I've managed to write a workaround, by writing a playbook which runs
the get-admin-credential command task, with "delegate_to: localhost".
>From this I build a dictionary with the parsed values for
host/login/password from the command output, and in the ansible inventory
file I do a hostvars lookup of these values.

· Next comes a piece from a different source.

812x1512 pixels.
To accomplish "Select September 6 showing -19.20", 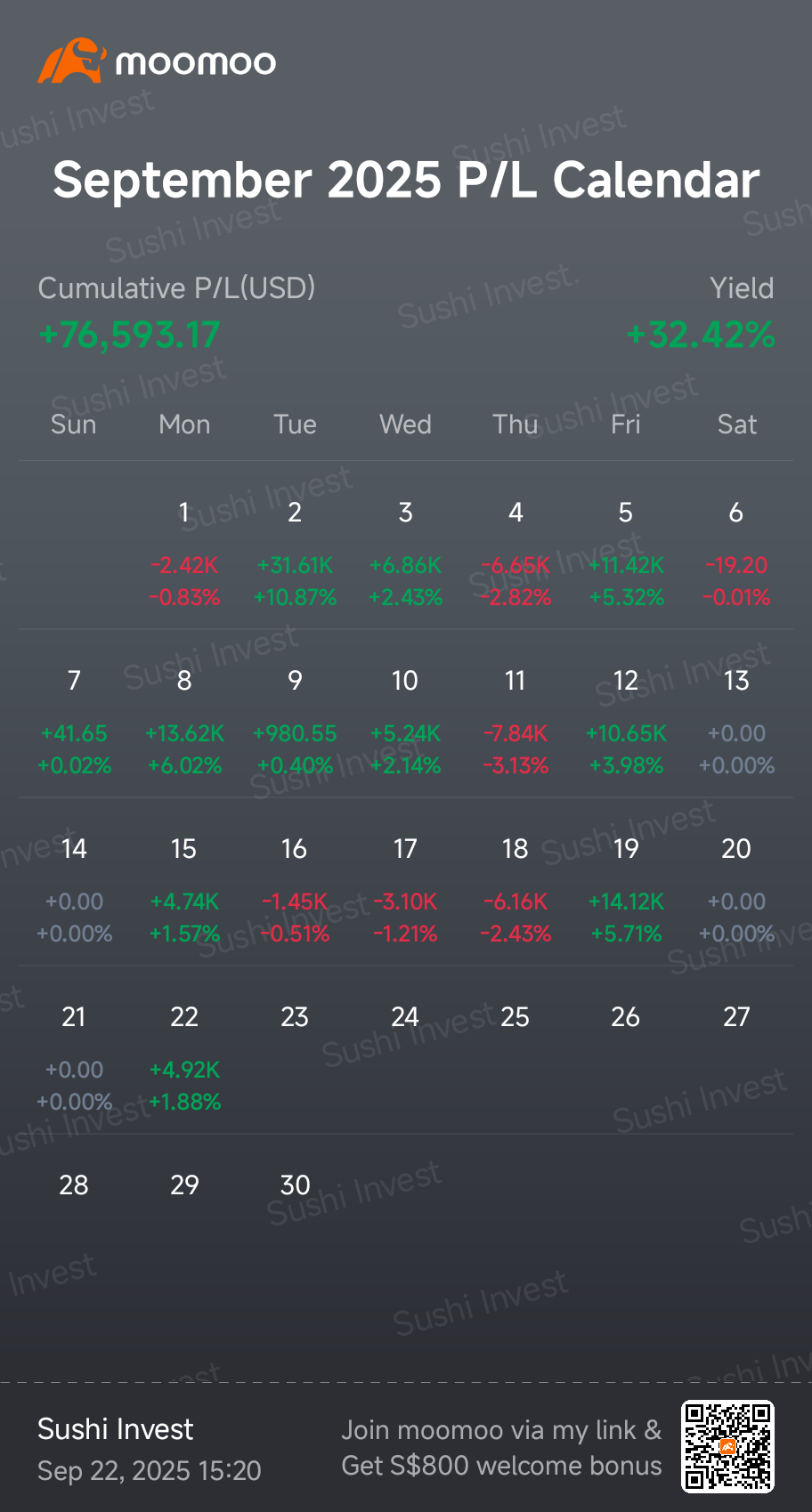I will pos(736,554).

An inventory plugin could also work, thanks for the tip I'll check that out
later.


On Thu, Mar 26, 2020 at 9:49 AM 'J Hawkesworth' via Ansible Project <
[email protected]> wrote:

> Would constructing your own lookup plugin be an option?
>
> There seem to be lots of lookup plugins that look things up in various
> kinds of vaults:
> https://docs.ansible.com/ansible/latest/plugins/lookup.html#plugin-list
> Could you create one of your own.
>
> If you created an inventory plugin, rather than an older style dynamic
> inventory script, I believe the inventory plugins can make use of the
> internal cache, so you might be able to cache credentials for a little
> while, which might speed things up, but I'd be inclined to see if you could
> create your own lookup plugin.
>
> Hope this helps,
>
> Jon
>
> On Tuesday, March 17, 2020 at 7:49:01 PM UTC, Gregory Storme wrote:
>>
>> Hi,
>>
>> We have a couple of hundred Windows hosts, with each host having
>> different credentials (both login and password), which are stored in an
>> on-premise, in-house developed "vault" system.
>> A dream scenario would be to install win32-openssh on all of them, and
>> use ssh key authentication :) however until there's MSI(X) support for
>> win32-openssh and/or it goes out of beta, this is not an option.
>>
>> We have an API to access our vault, which returns the
>> hostname/username/password for the host.
>> As a workaround now, I've written a simple wrapper for ansible-playbook
>> which works, but the disadvantage is that each host is a new playbook run.
>> I'm looking for a solution to run a playbook, and where ansible polls the
>> hostname/username/password for each alias in the ansible inventory.
>> Tried looking to patch the winrm.py connection plugin, but this didn't
>> work, and I think it would poll for each task that's executed by the winrm
>> plugin instead of only once?
>>
>> Solution I'm using now:
>>
>> ansible hosts file:
>>
>> [windows]
>> L001
>> L002
>> L003
>>
>> ansible-playbook wrapper:
>>
>> #!/bin/bash
>>
>> CONNECTION="ansible_connection=winrm ansible_port=5985
>> ansible_winrm_transport=credssp"
>>
>> for host in `cat ~/.ansible/hosts`
>>   do
>>     SECRET=`/opt/scripts/vault-functions/bin/console
>> app:get-admin-credential --tag=$host`
>>     HOST=`echo $SECRET | cut -d ';' -f1`
>>     LOGIN=`echo $SECRET | cut -d ';' -f2`
>>     DOMAIN=`echo $SECRET | cut -d ';' -f3`
>>     PWD=`echo $SECRET | cut -d ';' -f4`
>>
>>     if [ -z "$DOMAIN" ]; then
>>       ansible-playbook -i ~/.ansible/hosts ~/.ansible/windows.yml -e
>> "ansible_host=$HOST ansible_user=$LOGIN ansible_password=$PWD $CONNECTION"
>>     else
>>       ansible-playbook -i ~/.ansible/hosts ~/.ansible/windows.yml -e
>> "ansible_host=$HOST ansible_user=$LOGIN@$DOMAIN ansible_password=$PWD
>> $CONNECTION"
>>     fi
>>   done
>>
>> This works, but as stated before this runs an ansible-playbook for each
>> host.
>> Could someone point me in the right direction on how to be able to run an
>> ansible-playbook, upon which ansible does a lookup of the
>> ansible_hostname/ansible_user/ansible-password during the connection phase
>> to the host?
>>
>> Important detail, once a secret is requested from our vault, the password
>> will be reset within a couple of hours. So it's not possible for us to
>> build a static (encrypted) inventory.
>> Building a dynamic inventory is also not desired, because of the large
>> amount of hosts and the time it takes to request the credentials, this
>> would take too long and by the time it's finished, it's possible the
>> credentials of the first hosts have already been reset.
>>
>> So I'm looking for something that can pull data ad-hoc upon the ansible
>> connection, like the wrapper above does, but whilst staying in 1 playbook
>> run ... tips are much appreciated!